Dortmund – Ausgelassene Stimmung, Tanz – und dann plötzlich Stille: Vor Beginn eines großen Open-Air-Konzerts mit Adel Tawil in der Dortmunder Innenstadt halten am letzten Abend des evangelischen Kirchentages mehr als 15 000 Menschen auf dem überfüllten Hansaplatz fünf Minuten schweigend inne und gedenken der im Mittelmeer ertrunkenen Bootsflüchtlinge. Banner mit den Namen zehntausender Opfer wurden kurz zuvor in einem Trauermarsch zur Reinoldikirche, dem Dortmunder Wahrzeichen, getragen und dort unter Glockengeläut am Turm hochgezogen. Der Kirchentag legt den Finger in eine offene Wunde Europas.

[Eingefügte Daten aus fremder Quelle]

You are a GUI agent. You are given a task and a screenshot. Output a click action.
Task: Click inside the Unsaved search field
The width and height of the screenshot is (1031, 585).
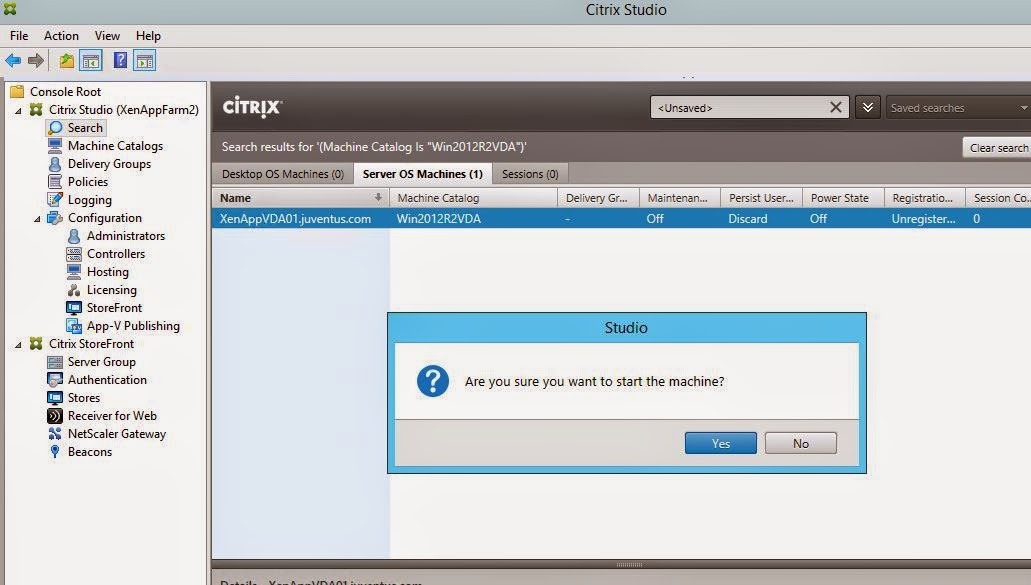click(x=740, y=106)
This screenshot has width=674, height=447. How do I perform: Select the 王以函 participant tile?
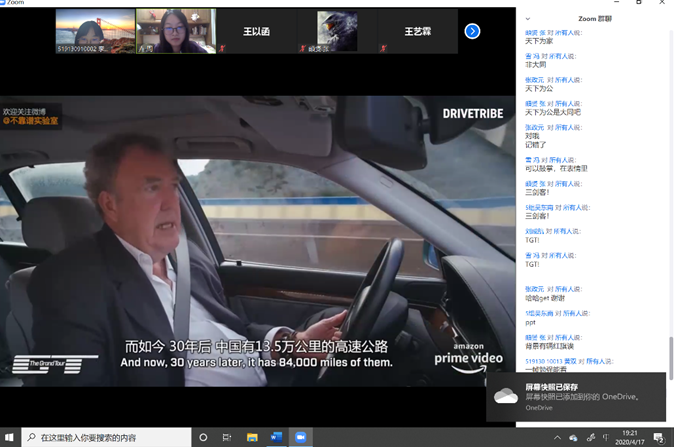pyautogui.click(x=256, y=31)
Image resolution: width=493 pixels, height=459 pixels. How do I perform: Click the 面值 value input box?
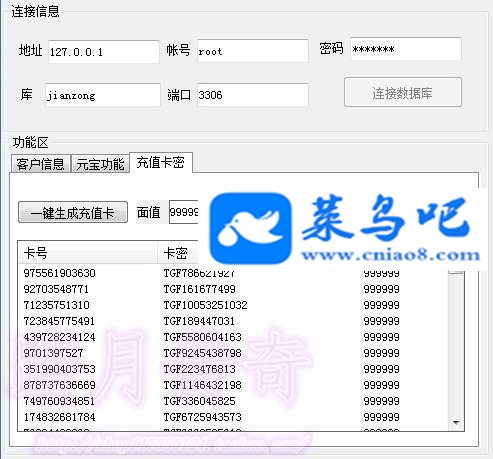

Von Skandal und einer Schande für die europäischen Staaten ist in Dortmund mehrfach die Rede, von Todesbooten in einem Tränenmeer, von einem Friedhof der Menschenrechte. „Europa verliert seine Seele, wenn wir so weitermachen“, mahnt der Ratsvorsitzende der Evangelischen Kirche in Deutschland (EKD), Heinrich Bedford-Strohm. „Europa darf nicht töten, auch nicht durch unterlassene Hilfeleistung“, sagt Kirchentagspräsident Hans Leyendecker und spricht von einem Verbrechen: „Man lässt zur Abschreckung die Flüchtlingsboote untergehen und die Flüchtlinge ertrinken.“
Auf der Flucht vor Krieg, Terror und Not seien allein in den vergangenen fünf Jahren 18 000 Menschen zwischen Afrika und Europa ums Leben gekommen, 500 Tote seien es bereits in diesem Jahr.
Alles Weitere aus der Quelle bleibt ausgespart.